Navigating safely through them, on the other hand, is how an intellectual entrepreneur crafts a sustainable brand built for decades, not just quarters.
Let’s jump in.
Mistake #1: Building from the Roof Down
Hector made the same mistake many entrepreneurs make: he agreed to abide by a set of unspoken rules established by someone else.
Think about it: how often have you felt the pressure to do something in your business or marketing because everyone says you “have to”? Or believed you needed to study the top achievers in your category to reverse engineer how they got there? (A trend that’s super common in the creator economy, especially.)
It’s only natural. Whether you’re just starting your business or you’ve been working “in” it for a while (but are too swamped to step back and catch a breather), it’s hard to resist the pressure to just look at what everyone else is doing and repeat it.

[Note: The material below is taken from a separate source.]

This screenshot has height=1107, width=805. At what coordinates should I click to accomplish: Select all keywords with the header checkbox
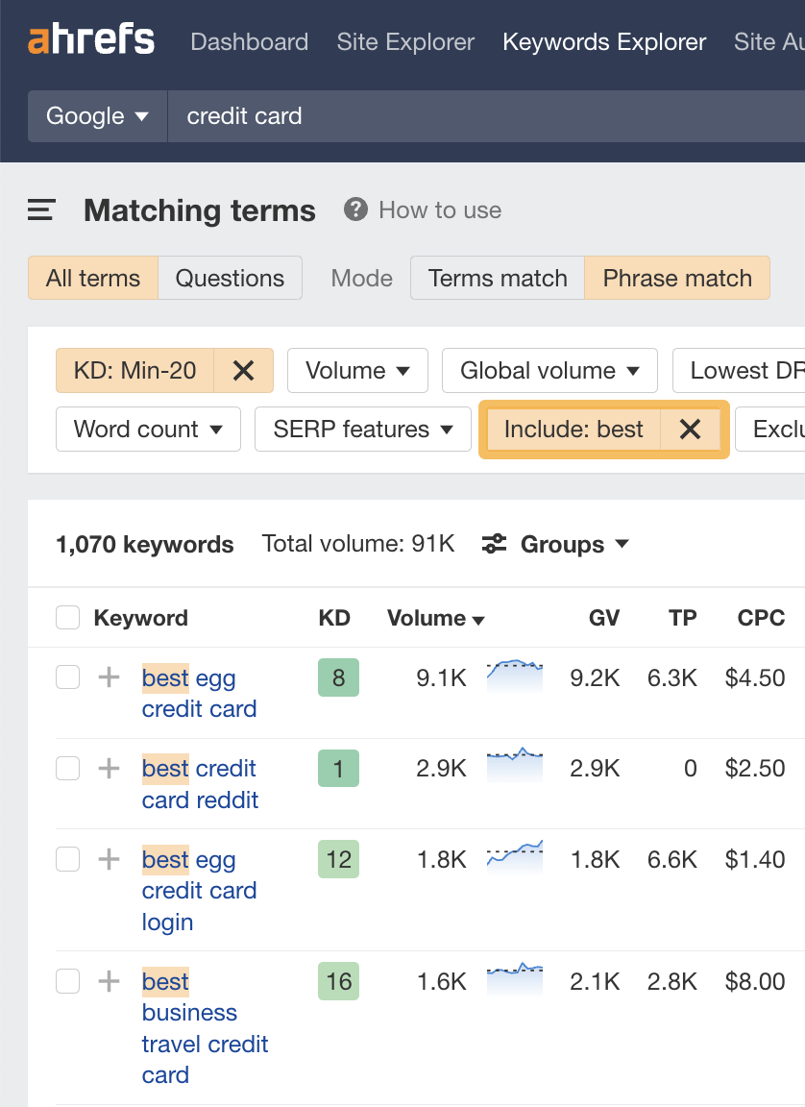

The problem is, this is like building your business from the roof down: you chase tactics, without any way of determining whether those tactics actually make sense for your business.
Tactics-first thinking is why so many new businesses struggle to get off the ground.
Even if they do, they run into another problem.
Mistake #2: Chasing the Wrong Business Model
Most consumer-facing businesses operate off of a “churn & burn” business model.
It’s all about getting the sale - churning through customers, then burning those relationships in the pursuit of new customers. From e-commerce brands to direct response-style D2C (direct-to-consumer) businesses to traditional brick-and-mortars, the emphasis is on dragging a “lead” through a marketing “funnel” as quickly as possible, making whatever money the business can off of them before spitting them back out on the other side.
This is unsustainable, because the business has to constantly keep chasing new leads.
Stop hustling, and the money stops coming in.
While content creators, artists, and other makers are more focused on the act of “creation” rather than pushing a sales funnel, you can see some of the common threads:
The content “hamster wheel” - stop creating, and your business dies (makes those couple weeks of PTO at your corporate job suddenly sound great)
The focus is on audience growth - chasing more new eyeballs, in the hopes that a small number will support your work so you can feed your family and keep making more *stuff*
When someone does finally give you money, the relationship pretty much stops - you’re too busy chasing new eyeballs to give much special attention to the ones you already have
Most early monetization of creator brands comes through advertising, affiliate marketing, or brand sponsorships - in other words, you’re building an audience to sell to someone else to profit off of (and once again, if your audience stops growing, those deals start drying up and business gets - you guessed it - unsustainable)
Building on a “churn & burn” model means settling for a “hustle & grind” experience. And once you’ve hustled long enough, eventually you risk burning yourself out - and you lose everything you wanted from your business.
If, per the last point above, you’re trying to mimic someone else who achieved success in your industry, chances are, you’re settling for building a “churn & burn” model as well.
Is this really what you want from your business?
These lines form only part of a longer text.